++++ DATASET EXCERPTS ++++
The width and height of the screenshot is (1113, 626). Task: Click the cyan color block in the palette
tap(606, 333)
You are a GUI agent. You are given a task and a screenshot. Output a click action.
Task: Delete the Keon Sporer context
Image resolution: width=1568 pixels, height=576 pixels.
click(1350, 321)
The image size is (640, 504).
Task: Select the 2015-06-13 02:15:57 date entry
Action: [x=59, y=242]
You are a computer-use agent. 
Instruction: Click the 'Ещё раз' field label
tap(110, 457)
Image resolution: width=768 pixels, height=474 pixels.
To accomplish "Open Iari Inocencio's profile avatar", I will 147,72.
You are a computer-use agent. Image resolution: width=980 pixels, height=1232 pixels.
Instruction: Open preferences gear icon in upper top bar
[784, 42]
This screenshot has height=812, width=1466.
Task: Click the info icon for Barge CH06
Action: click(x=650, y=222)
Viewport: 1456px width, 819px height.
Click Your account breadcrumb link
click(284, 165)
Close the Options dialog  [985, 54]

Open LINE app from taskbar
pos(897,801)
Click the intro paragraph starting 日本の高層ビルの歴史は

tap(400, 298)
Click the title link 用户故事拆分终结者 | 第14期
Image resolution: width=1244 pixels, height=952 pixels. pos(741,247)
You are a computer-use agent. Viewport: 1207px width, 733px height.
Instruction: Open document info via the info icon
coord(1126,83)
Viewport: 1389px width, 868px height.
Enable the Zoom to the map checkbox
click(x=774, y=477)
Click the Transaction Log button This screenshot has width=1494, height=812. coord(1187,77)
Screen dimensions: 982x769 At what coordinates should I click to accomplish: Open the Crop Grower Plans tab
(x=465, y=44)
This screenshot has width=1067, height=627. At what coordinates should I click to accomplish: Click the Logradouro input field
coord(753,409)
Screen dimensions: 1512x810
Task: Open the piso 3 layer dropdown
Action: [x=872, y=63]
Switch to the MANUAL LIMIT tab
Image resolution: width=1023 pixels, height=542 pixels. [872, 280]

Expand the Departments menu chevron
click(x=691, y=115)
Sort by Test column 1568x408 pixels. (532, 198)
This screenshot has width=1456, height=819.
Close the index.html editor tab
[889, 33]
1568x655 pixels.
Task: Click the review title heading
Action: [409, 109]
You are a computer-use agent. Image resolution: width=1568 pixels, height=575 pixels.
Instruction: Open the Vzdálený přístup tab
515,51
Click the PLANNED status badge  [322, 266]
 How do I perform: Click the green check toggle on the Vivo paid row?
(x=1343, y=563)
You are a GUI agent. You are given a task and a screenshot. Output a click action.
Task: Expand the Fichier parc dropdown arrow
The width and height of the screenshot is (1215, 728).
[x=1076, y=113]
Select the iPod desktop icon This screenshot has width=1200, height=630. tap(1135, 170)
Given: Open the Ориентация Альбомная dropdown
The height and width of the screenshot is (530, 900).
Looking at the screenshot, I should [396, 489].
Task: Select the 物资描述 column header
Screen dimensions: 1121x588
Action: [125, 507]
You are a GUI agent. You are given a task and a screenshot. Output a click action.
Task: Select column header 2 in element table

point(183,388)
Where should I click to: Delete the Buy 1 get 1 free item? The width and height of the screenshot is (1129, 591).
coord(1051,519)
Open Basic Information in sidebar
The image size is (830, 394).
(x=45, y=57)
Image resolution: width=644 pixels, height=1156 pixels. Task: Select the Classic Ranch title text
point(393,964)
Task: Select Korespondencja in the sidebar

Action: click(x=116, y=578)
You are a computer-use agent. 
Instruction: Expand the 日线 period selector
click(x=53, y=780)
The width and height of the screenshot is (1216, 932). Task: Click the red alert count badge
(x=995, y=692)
++++
TASK PROMPT
Please set down the entries unchanged, from the first line through the line containing "Image resolution: width=1023", with both of those lines included.

RESPONSE TO THE EXERCISE
The width and height of the screenshot is (1113, 626). Task: Click the cyan color block in the palette
tap(606, 333)
You are a GUI agent. You are given a task and a screenshot. Output a click action.
Task: Delete the Keon Sporer context
Image resolution: width=1568 pixels, height=576 pixels.
click(1350, 321)
The image size is (640, 504).
Task: Select the 2015-06-13 02:15:57 date entry
Action: [x=59, y=242]
You are a computer-use agent. 
Instruction: Click the 'Ещё раз' field label
tap(110, 457)
Image resolution: width=768 pixels, height=474 pixels.
To accomplish "Open Iari Inocencio's profile avatar", I will 147,72.
You are a computer-use agent. Image resolution: width=980 pixels, height=1232 pixels.
Instruction: Open preferences gear icon in upper top bar
[784, 42]
This screenshot has height=812, width=1466.
Task: Click the info icon for Barge CH06
Action: click(x=650, y=222)
Viewport: 1456px width, 819px height.
Click Your account breadcrumb link
click(284, 165)
Close the Options dialog  [985, 54]

Open LINE app from taskbar
pos(897,801)
Click the intro paragraph starting 日本の高層ビルの歴史は

tap(400, 298)
Click the title link 用户故事拆分终结者 | 第14期
Image resolution: width=1244 pixels, height=952 pixels. pos(741,247)
You are a computer-use agent. Viewport: 1207px width, 733px height.
Instruction: Open document info via the info icon
coord(1126,83)
Viewport: 1389px width, 868px height.
Enable the Zoom to the map checkbox
click(x=774, y=477)
Click the Transaction Log button This screenshot has width=1494, height=812. coord(1187,77)
Screen dimensions: 982x769 At what coordinates should I click to accomplish: Open the Crop Grower Plans tab
(x=465, y=44)
This screenshot has width=1067, height=627. At what coordinates should I click to accomplish: Click the Logradouro input field
coord(753,409)
Screen dimensions: 1512x810
Task: Open the piso 3 layer dropdown
Action: [x=872, y=63]
Switch to the MANUAL LIMIT tab
Image resolution: width=1023 pixels, height=542 pixels. [872, 280]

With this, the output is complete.